===== Selected passage

Using Rehumanizing Language to Discuss Abortion
I’ve had a few conversation about abortion this year where people have claimed that it’s twisting the definition of a child to use the word before birth. “It’s not a child, it’s a fetus! You’re twisting words, man. Child means like, walking around ‘n’ stuff, at least born! Don’t try to manipulate me like that! Use the right term.”
The Oxford English Dictionary defines “child” as follows:
- child, n.
- I. With reference to state or age.
- 1. (a) An unborn or newly born human being; a fetus, an infant. […]
- 2. (a) A young person of either sex, usu. one below the age of puberty; a boy or girl. […]
- II. As correlative to parent.
- 9. (a) A son or daughter (at any age); the offspring of human parents. […]
- Phrases P1. with child
- a. Pregnant. Hence to get (also beget) with child, to go with child.
Obviously, a fetus is a child in multiple senses of the word, and the most common senses of the word, most common phrases. It’s not true to say, “it’s not a child until it’s born!” — a fetus is a child both in the sense of his or her age, and in the sense of being offspring.
Some pro tips for nipping this nonsense in the bud:
- When a woman is pregnant, we say that she is with… ? Do we say that she is “with fetus?” Or “with clump of cells?” Or… “with child?”
- When two human beings reproduce, what do they have?
- How many children do your parents have? Isn’t child also another word for offspring, no matter how old you are?
Same goes for “baby,” which the OED defines as:
1. a. A very young child, esp. one not yet able to walk and dependent on the care of others; an infant. Also applied to an unborn child.
I’ll even use “kid” as slang in some contexts. OED:
5. slang a. A child, esp. a young child. (Originally low slang, but by the 19th c. frequent in familiar speech.)”
Terms like fetus or embryo, while accurate, are frequently used to dehumanize pre-born children. People don’t understand they’re just age-range terms, like infant, toddler, or teenager. They’re different than the words we use to talk about born children.
We need to re-humanize pre-born children, and one of the ways to do that is by using accurate, natural language to talk about them — to talk about pre-born children using the same words we use to talk about born children. If someone really has a personal hangup with a word like “child,” I’ll adapt my wording in a heartbeat, but only if it’s clear it’s a barrier.
Rehumanizing language — using accurate words for pre-born kids that we also use for born kids — focuses conversation onto the important question: isn’t a pre-born child also a human being?

==========
===== Data

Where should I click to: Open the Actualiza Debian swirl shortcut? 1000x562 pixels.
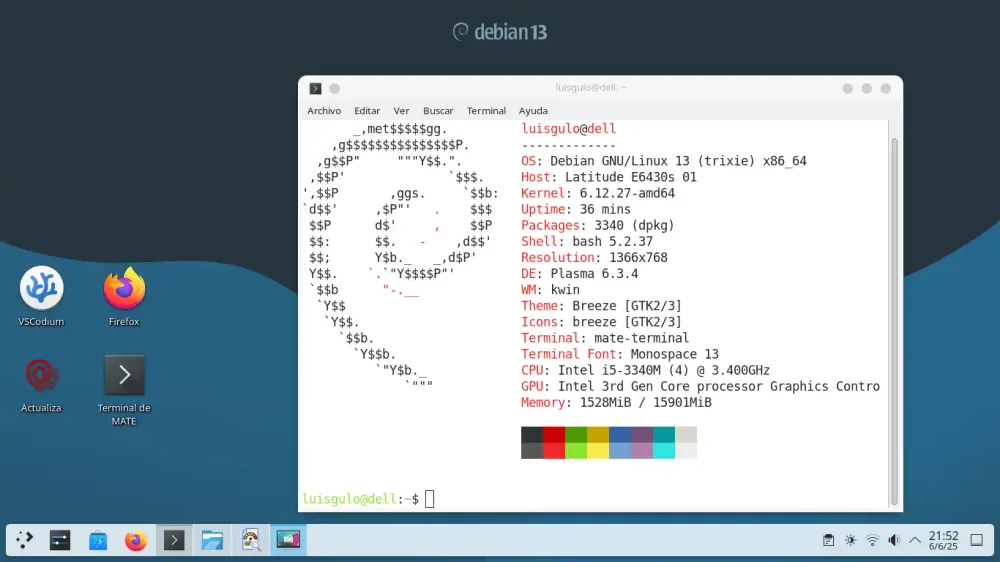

==========

| Aim of the exercise |
From the text above on rehumanizing language about abortion, transcribe the part from "Terms like fetus" to "a human being?", word for word.

| Response below |
Terms like fetus or embryo, while accurate, are frequently used to dehumanize pre-born children. People don’t understand they’re just age-range terms, like infant, toddler, or teenager. They’re different than the words we use to talk about born children.
We need to re-humanize pre-born children, and one of the ways to do that is by using accurate, natural language to talk about them — to talk about pre-born children using the same words we use to talk about born children. If someone really has a personal hangup with a word like “child,” I’ll adapt my wording in a heartbeat, but only if it’s clear it’s a barrier.
Rehumanizing language — using accurate words for pre-born kids that we also use for born kids — focuses conversation onto the important question: isn’t a pre-born child also a human being?